Представители разных научных школ объясняли это по-разному. Мифологическая школа видела в сказке следы древнего устного фольклора и архаического мировоззрения. Так считали Ф.И. Буслаев, А.Н. Афанасьев, О.Ф. Миллер.
Школа заимствования создала теорию миграции сюжетов. Сторонники этого мнения считали, что многие народы воспринимали уже готовые сюжеты, главном образом восточного происхождения. Этой точки зрения придерживались А.Н. Пыпин, В.В.Стасов, здесь начинал Веселовский.
Однако, уже в конце XIX века ученые обнаружили близкие сюжеты в фольклоре народов, которые по своему географическому расположению не могли иметь контактов. Это открытие подорвало теоретическую основу школы заимствования. Ученые пришли к выводу, что происхождение сказочных жанров — явление типологическое.
Английский ученый Э. Тейлор объяснил это тем, что психологическая и биологическая природа людей едина, поэтому их сознание рождает сходные образы и сюжеты.

ЗАДАНИЯ
A. Выпишите из фрагмента о научных школах отрывок от слов «Однако, уже в» до слов «образы и сюжеты.».
B. Какие ученые, согласно фрагменту о научных школах, разделяли взгляды мифологической школы?
C. Продолжите текст о научных школах в изучении сказки, начав сразу после его последнего предложения.

МАТЕРИАЛ
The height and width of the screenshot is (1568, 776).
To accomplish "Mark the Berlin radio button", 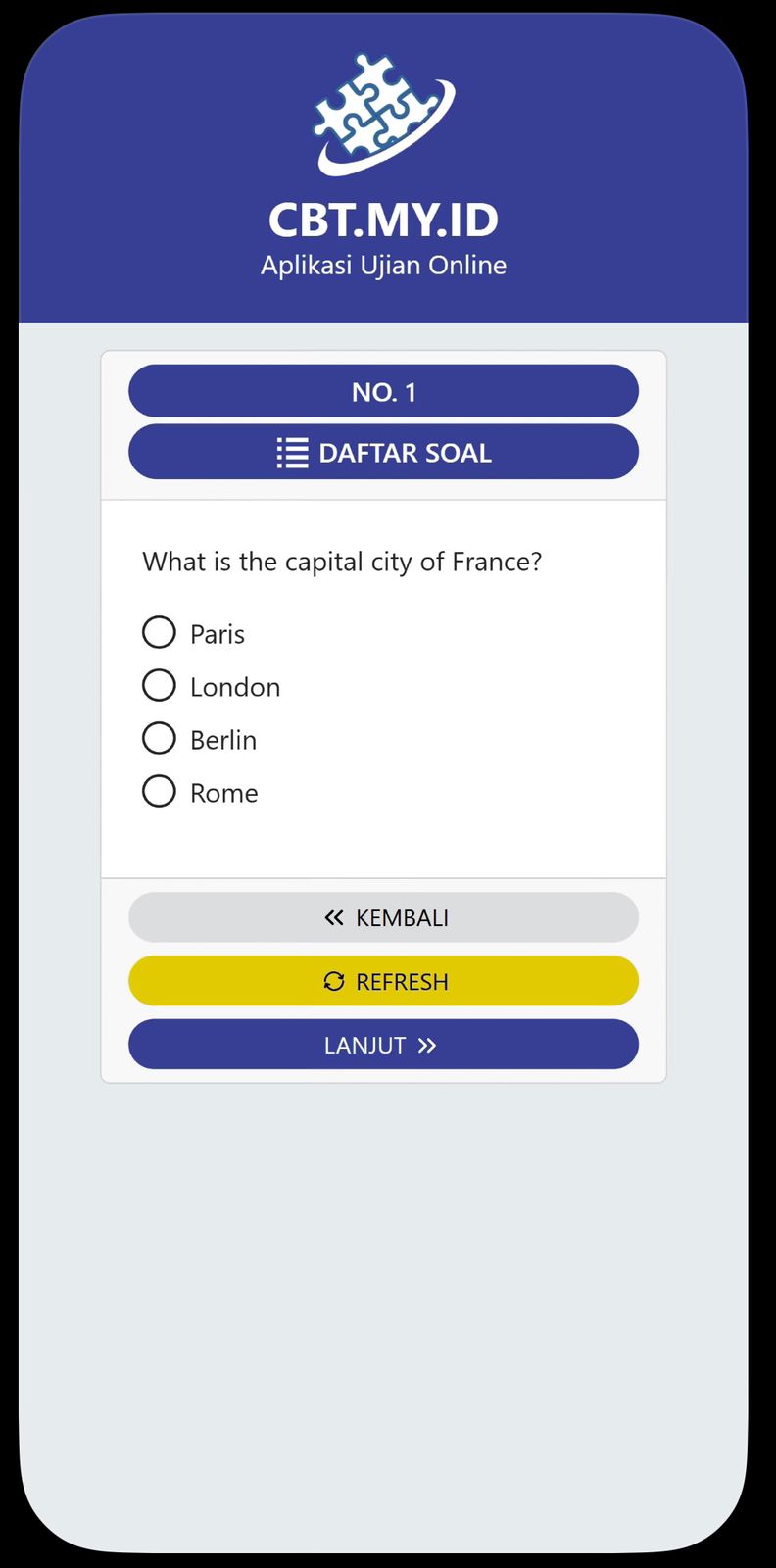I will point(159,738).
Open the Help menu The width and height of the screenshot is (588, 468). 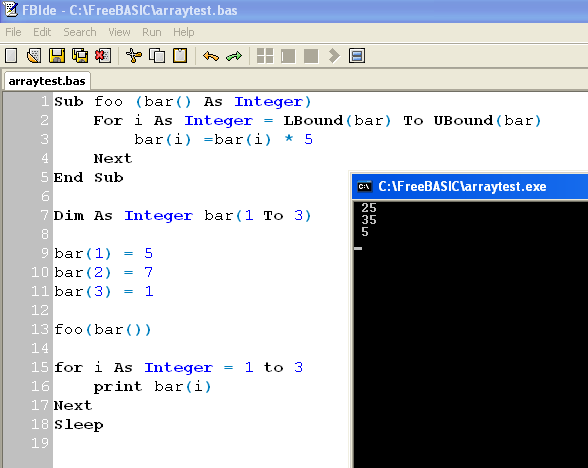[184, 32]
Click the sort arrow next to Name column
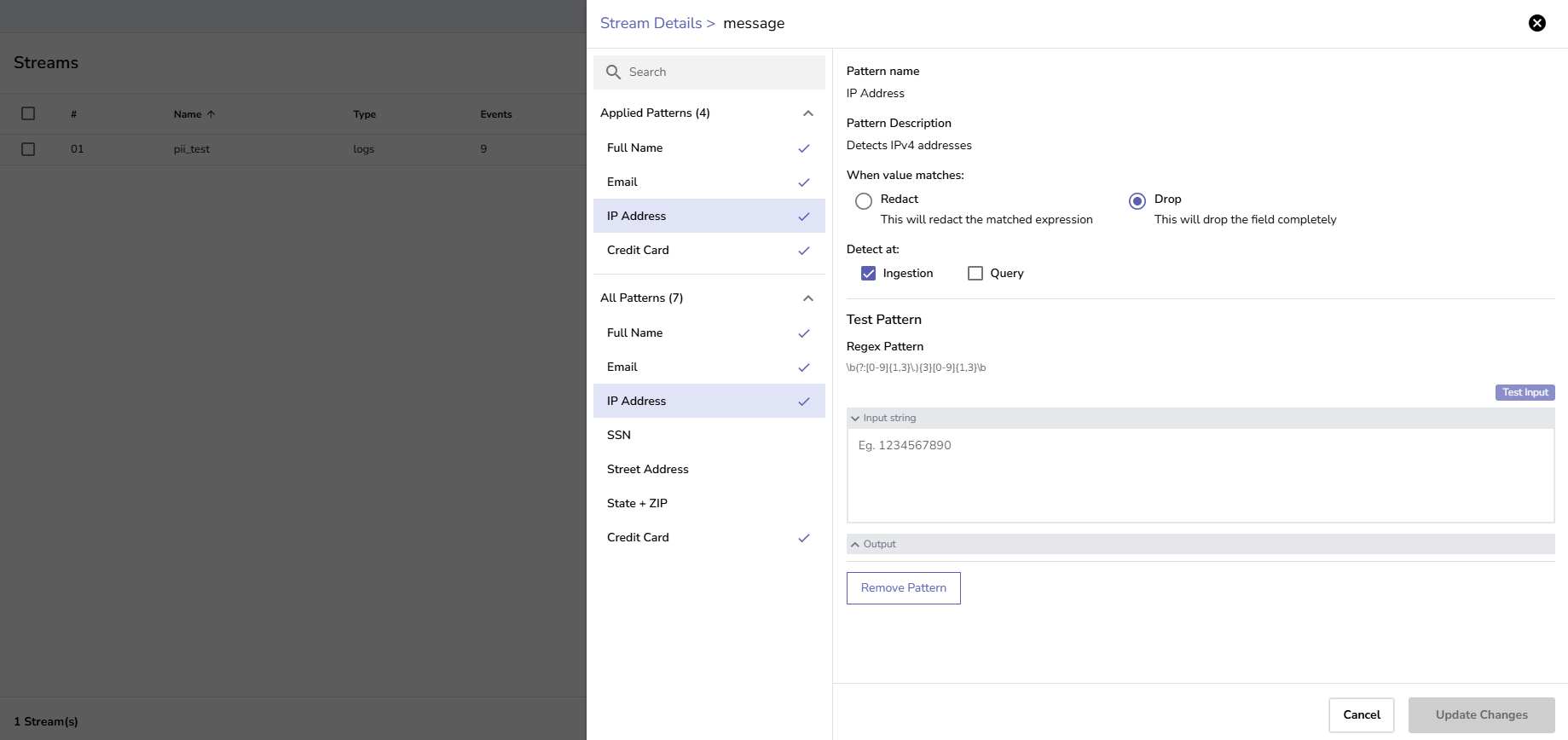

ОТВЕТЫ К ЗАДАНИЯМ
A.
Однако, уже в конце XIX века ученые обнаружили близкие сюжеты в фольклоре народов, которые по своему географическому расположению не могли иметь контактов. Это открытие подорвало теоретическую основу школы заимствования. Ученые пришли к выводу, что происхождение сказочных жанров — явление типологическое.
Английский ученый Э. Тейлор объяснил это тем, что психологическая и биологическая природа людей едина, поэтому их сознание рождает сходные образы и сюжеты.

B. Ф.И. Буслаев, А.Н. Афанасьев и О.Ф. Миллер.

C.
Историческая школа Всеволода Миллера исследовала соответствие сюжетов русских сказок конкретным событиям прошлого.
В советское время был разработан новый историко-типологический подход, самым ярким представителем которого был Владимир Пропп. О концепции Проппа мы будем говорить довольно подробно, но прежде, заканчивая исторический обзор научных школ, добавим, что методологические принципы Проппа развил Мелетинский Е.М. Ученый писал, что «…мы будем рассматривать прежде всего социальное содержание сказки и демократические идеалы, воплощенные в ней, а не формально сопоставлять сюжеты.» (2, стр. 15)
В своей статье «Миф и сказка» Е.М.Мелетинский довольно конкретно указывает на время появления волшебной сказки. Он считает, что волшебная сказка сформировалась «далеко за пределами первобытнообщинного строя, в обществе, гораздо более развитом.» (4, стр. 145) Предпосылкой появления сказки был упадок мифологического мировоззрения, которое «превратилось» теперь в поэтическую форму волшебной сказки. Это и был, по мнению Мелетинского, окончательный разрыв синкретической связи с миром.
Упадок мифологического мировоззрения Т.В. Зуева объясняет накоплением людьми производственного опыта, осознания своей силы в мире природы. (2, стр. 36)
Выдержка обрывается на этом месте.